2009; Gibson et al. 2011), But there is little information on biotic responses to varying levels of human usage across the landscape across or the potential value of human- modified systems for species of concern. Use of some recently available globally consistent satellite derived data (Hansen et al. 2013), and geospatial platforms could be leveraged to answer some of these questions (Global Forest Watch 2014; GEE 2017).
This dissertation did not deeply engage the political economy of forest
conservation via CREMAs and REDD+. Political economic studies of the environment emerged from an interest in the interaction of state and non-state actors within
environmental and economic policy processes (Clapp and Dauvergne 2005). Studies on the political economy of reforestation and forest restoration programs in Asia–Pacific has identified key governance challenges, including corruption and rent transfer to elites (Barney 2008; Barr and Sayer 2012). A range of actors and institutions (ministries, timber and plantation companies, NGOs, elected government, political and corporate elites, Chiefs, local population) are involved in the CREMA/REDD+ process. Therefore, the political economic analysis will illuminate the political and economic interests at various scales in REDD+ and the implications of those strategic interests for forest governance and achieving the intended outcomes of these interventions (Luttrell et al. 2013). For example, in the context of REDD+ and the economic incentives that it may present, it will be worth examining the evidence on potential re-alignment of power relations among chiefs, the REDD+ constituency, the state, forestry bureaucracies and donors and how these re-alignments influence existing strategic relations. As the
CREMA/REDD+ interventions talk about training and “capacity–development” of local farmers, a political economy analysis will also reveal the realities that marginalize them
(Faye and Ribot 2017).
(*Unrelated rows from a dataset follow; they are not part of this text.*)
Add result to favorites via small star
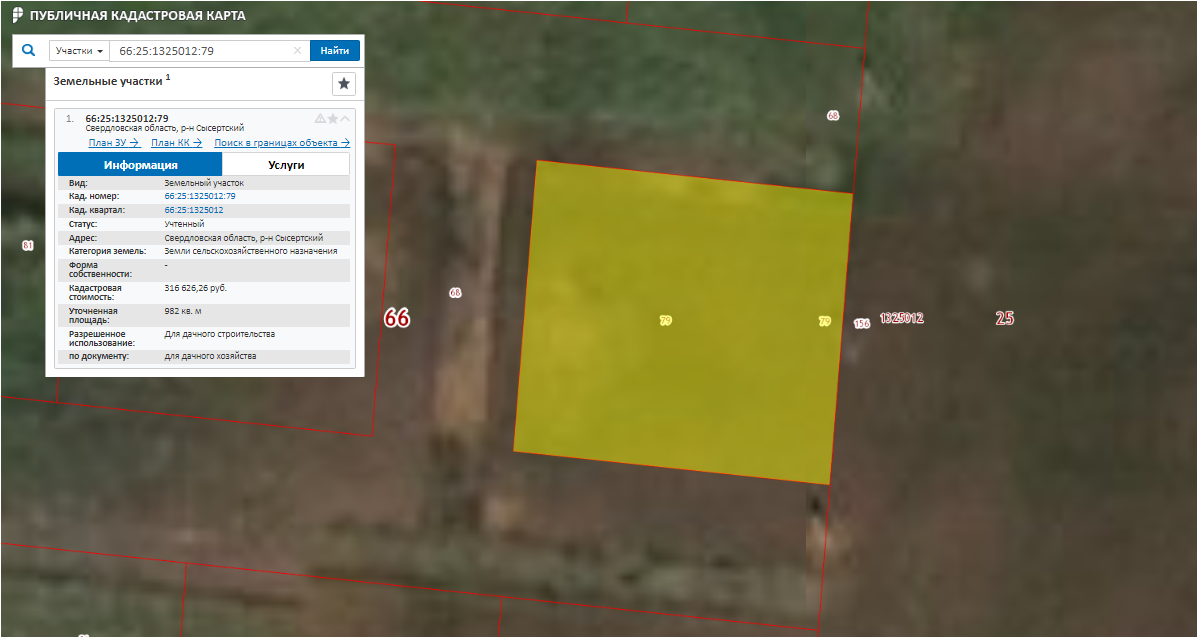The width and height of the screenshot is (1198, 638). click(333, 118)
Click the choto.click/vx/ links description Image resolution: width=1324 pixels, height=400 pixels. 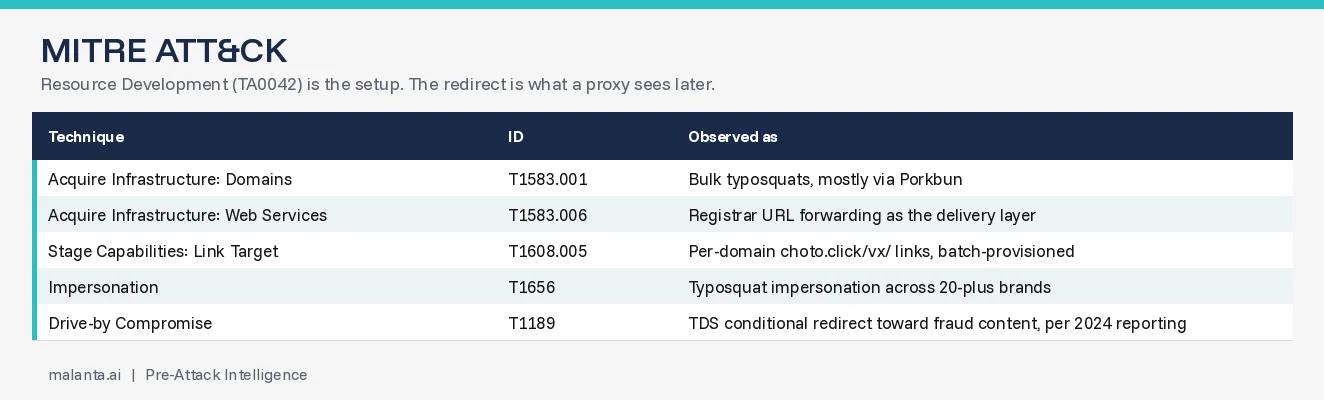(881, 252)
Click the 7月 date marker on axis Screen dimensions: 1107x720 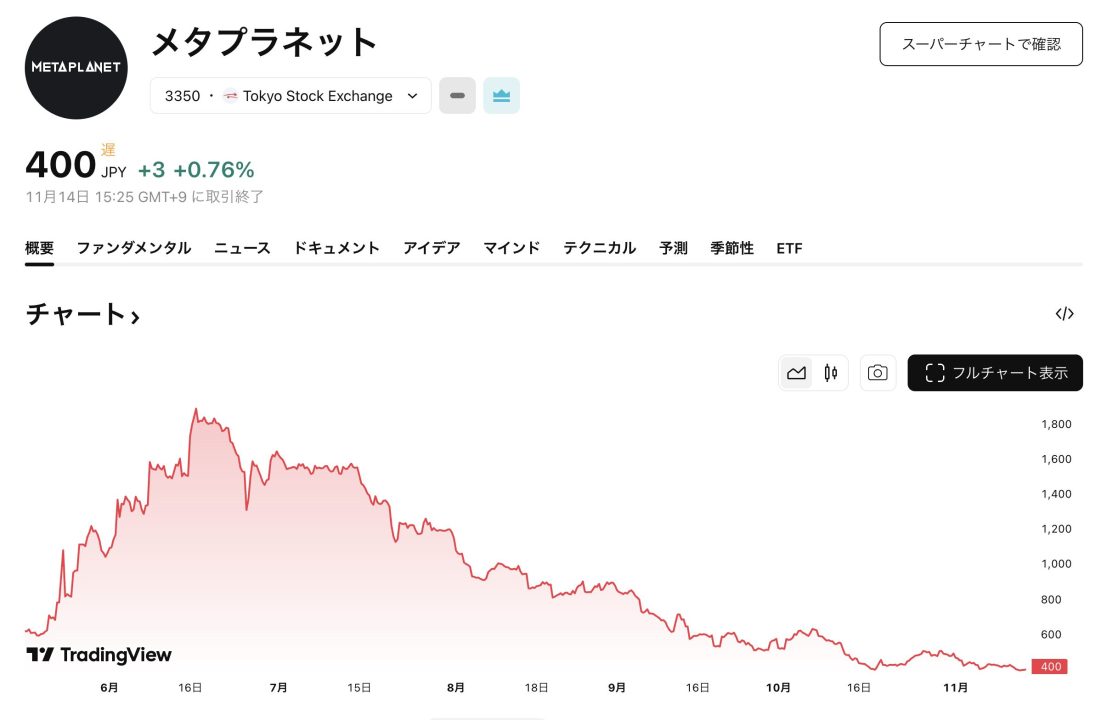(279, 687)
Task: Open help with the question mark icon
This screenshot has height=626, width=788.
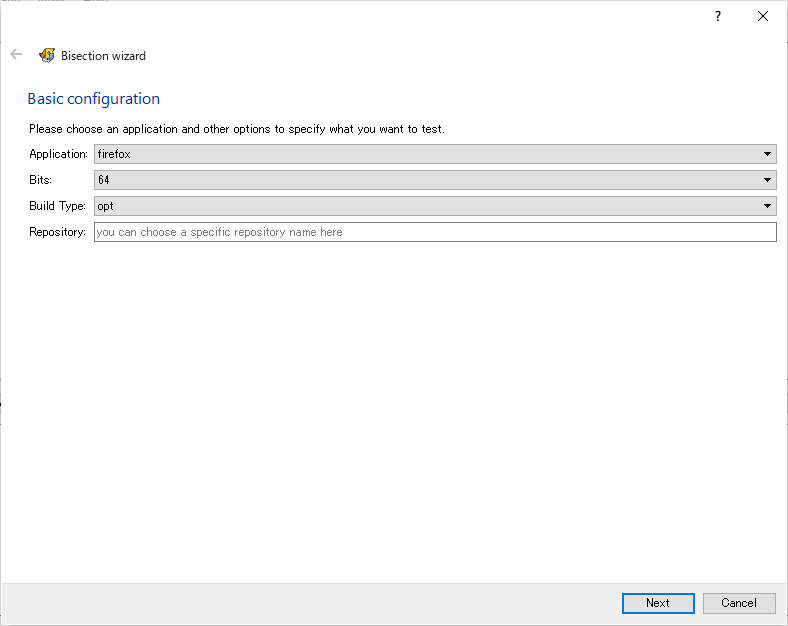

The findings from a political, economic analysis could potentially help policy makers structure REDD+ in a way that it delivers benefits across the broad range of stakeholders involved in the REDD process in Ghana.
6.4.1 Revival of the CREMA through Governance Reforms
As of March 2017, the Bontori CREMA is operating under Phase II of the “Towards Pro-Poor REDD” project implemented by the International Union for the Conservation of Nature (IUCN), in collaboration with its local partner Codesult Network, and the Wildlife Division of the Forestry Commission.103 The revival involved providing financial and technical support to the CREMA to develop a comprehensive five-year Action Plan. The IUCN facilitated the process to design an operational strategy for the CREMA that will help revamp the governance structures and instruments of the CREMA and guide it on a path to sustainability. Implementation of the Action Plans was initiated with a review of their CREMA Constitution to reflect current challenges and
opportunities. They also developed and published the District Assembly bylaws that provide the CREMA with the needed legitimacy in a government bulletin. The initial phase of reviving the CREMA is expected to end by May 2017, and the future replication of the activities currently undertaken in the second phase of the REDD+ project will be subject to the availability of additional funds.